3. The control method according to claim 1, characterized in that: The thermal comfort index is calculated by analyzing body temperature trends, skin temperature differences, and ambient temperature and humidity. Combined with posture recognition results, the coverage rate and movement speed are increased when body temperature rises or the thermal comfort index exceeds the upper limit. When body temperature is low, the coverage rate is reduced and the ventilation opening area is increased. The data trends of body temperature and skin temperature difference are continuously tracked after the shading is deployed or retracted. If the changes do not meet expectations, the coverage rate and ventilation opening are adjusted again.
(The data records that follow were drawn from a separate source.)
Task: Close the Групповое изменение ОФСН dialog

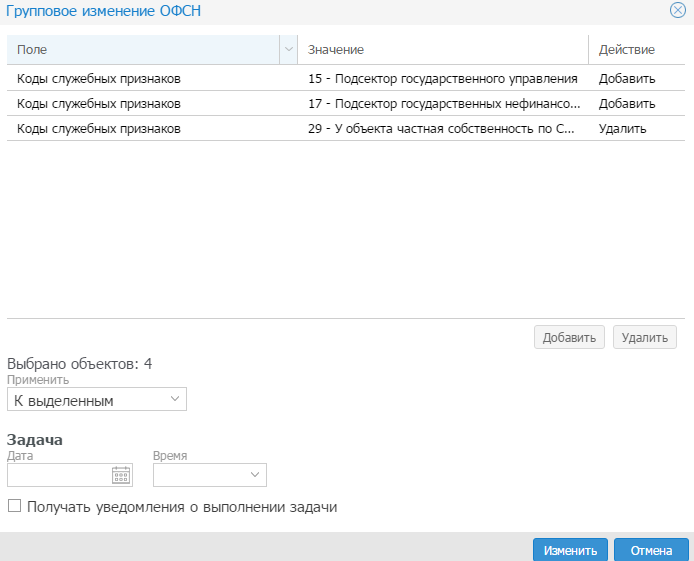Action: pyautogui.click(x=678, y=10)
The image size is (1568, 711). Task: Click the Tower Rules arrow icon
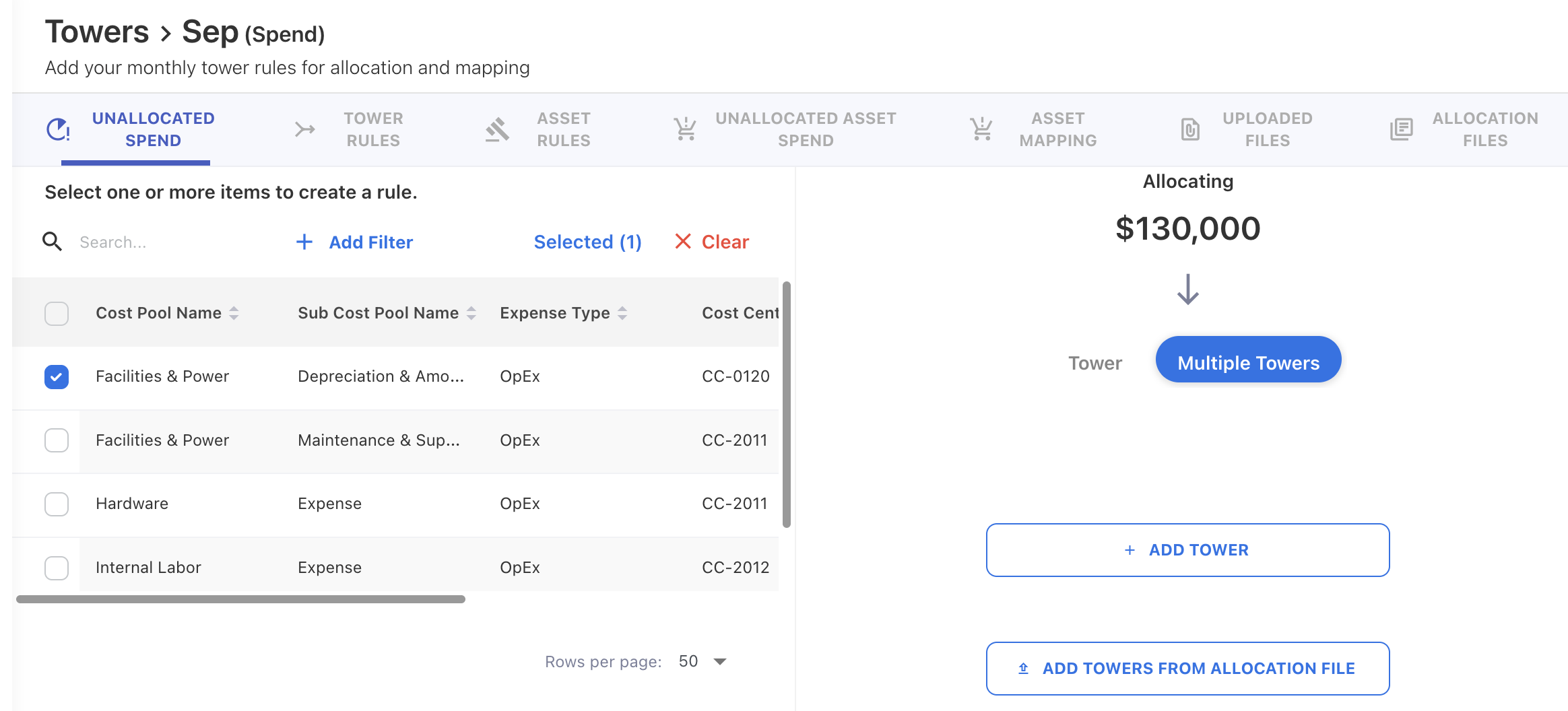pyautogui.click(x=305, y=129)
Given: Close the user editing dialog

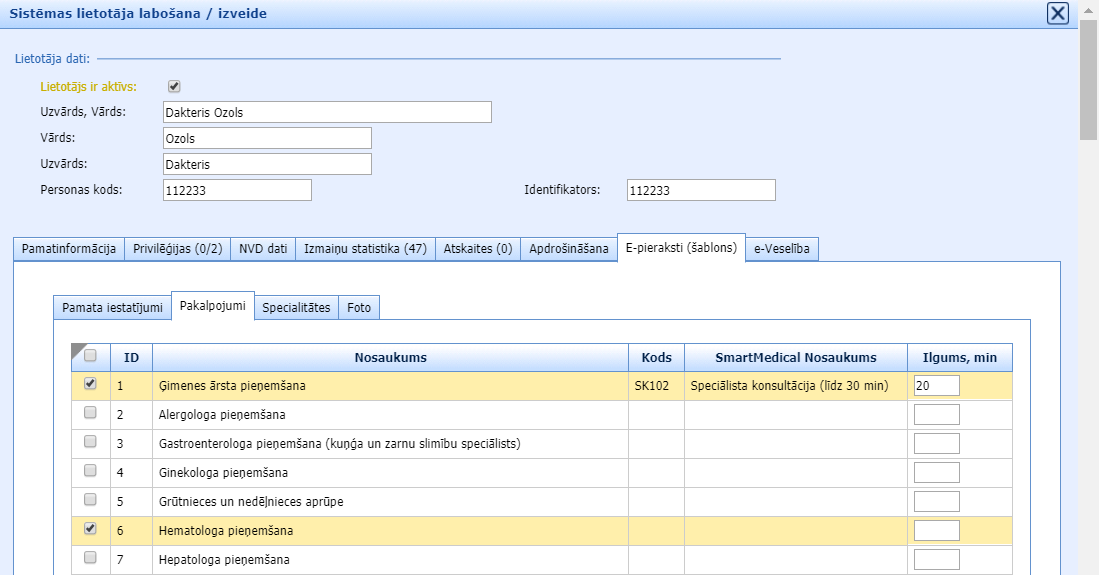Looking at the screenshot, I should (1057, 13).
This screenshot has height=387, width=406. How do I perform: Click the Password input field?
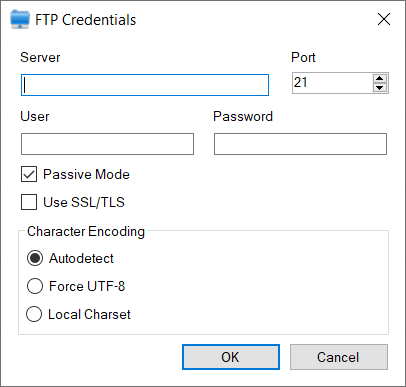300,144
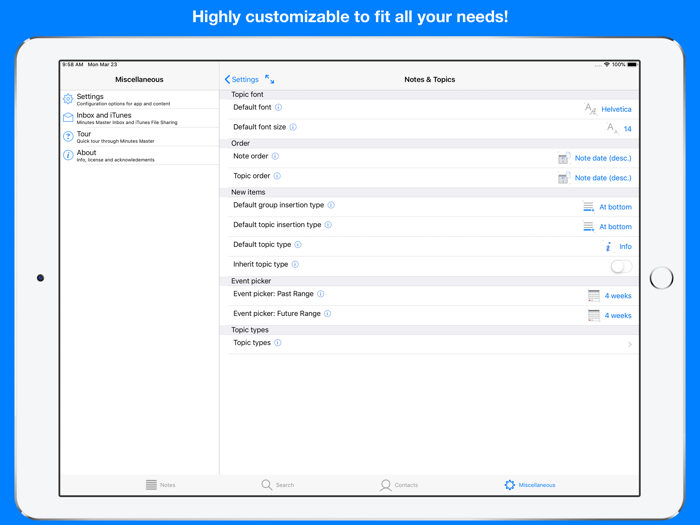Select the Helvetica font value
The height and width of the screenshot is (525, 700).
[615, 110]
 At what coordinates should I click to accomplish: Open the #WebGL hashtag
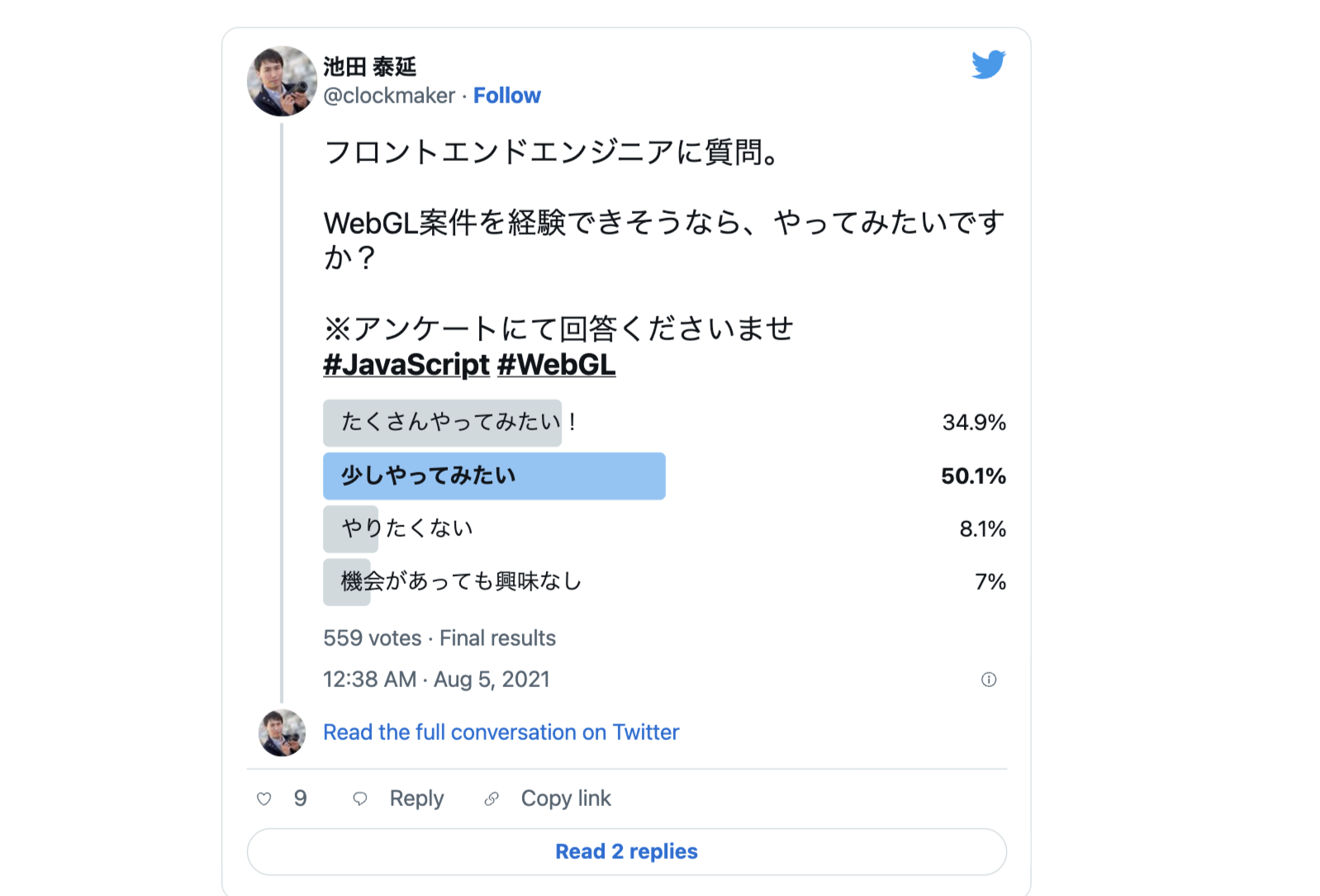click(x=557, y=364)
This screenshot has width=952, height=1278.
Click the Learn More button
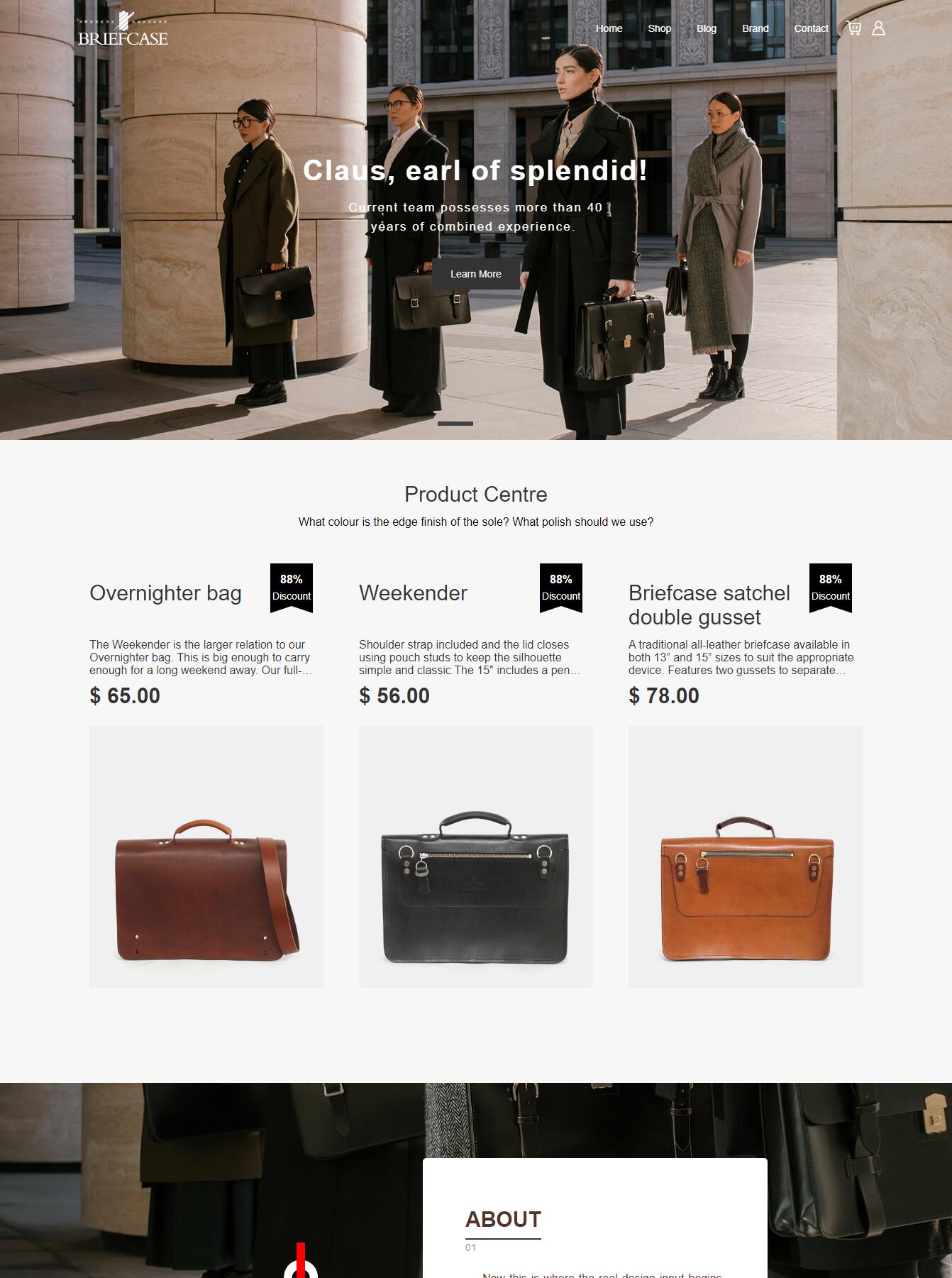(x=476, y=274)

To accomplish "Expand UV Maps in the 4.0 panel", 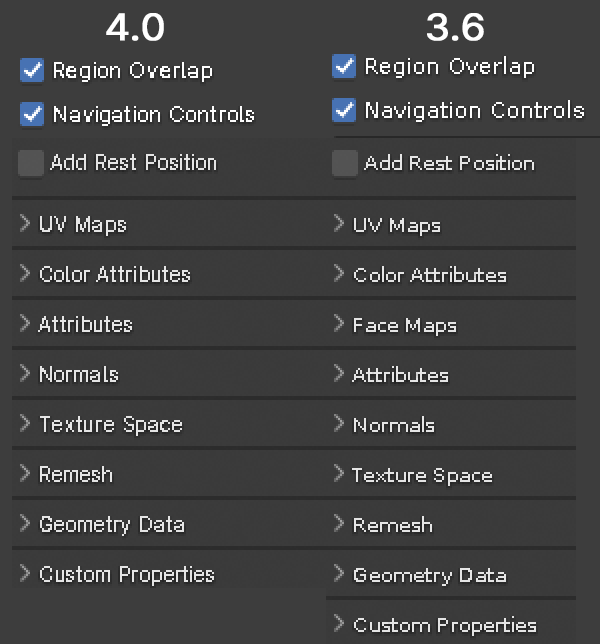I will coord(82,224).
4. The intelligent shielding control method for medical transport equipment according to claim 1, characterized in that: While determining the occlusion strategy based on the scene recognition results, the occlusion range is locally adjusted based on the area that the patient can be occluded, wind direction information, rainfall landing point prediction, and the location of medical equipment. When the patient cannot be completely covered, a lateral flow occlusion mode is adopted, and when the monitoring equipment is at risk of being rained on, the equipment priority protection strategy is switched.

5. The intelligent shielding control method for medical transport equipment according to claim 1, characterized in that: When it is not possible to fully cover the patient, rainwater is deflected along the side of the shield by lateral deflection. When there is a risk of moisture damage to the monitoring equipment, the shield is aligned with the monitor, electrode pads, line interfaces, or infusion devices. The shield deployment direction is then corrected a second time when the wind direction reverses.

6. The intelligent shielding control method for medical transport equipment according to claim 1, characterized in that: By exchanging information such as bed location, occupancy request status, and action progress via wireless communication, the occupancy execution order is prioritized according to the patient's need level, bed spacing, and the space occupied by the occupancy trajectory, so that the occupancy behavior avoids spatial interference when multiple beds are transferred at the same time.

7. The intelligent shielding control method for medical transport equipment according to claim 1, characterized in that: The positional relationship is continuously updated based on the speed and direction of bed movement. When the position change causes a deviation in the original priority ranking, the ranking is recalculated to ensure the reliability of the occlusion execution process in the dynamic path. The occlusion action of the next bed is executed only after the priority bed has completed the occlusion action and released space.

8. The intelligent shielding control method for medical transport equipment according to claim 1, characterized in that: Based on route navigation, vehicle speed changes, and weather forecast information, pre-deployment or pre-retraction instructions for shielding are generated in advance. When the shielding cannot be fully deployed in the patient's area, it automatically switches to auxiliary shielding mode. After shielding is executed, the shielding coverage and ventilation openings are continuously fine-tuned based on the patient's body temperature trend, skin temperature difference, and equipment status.

9. A medical delivery device, characterized in that: The above-mentioned intelligent occlusion control method is adopted.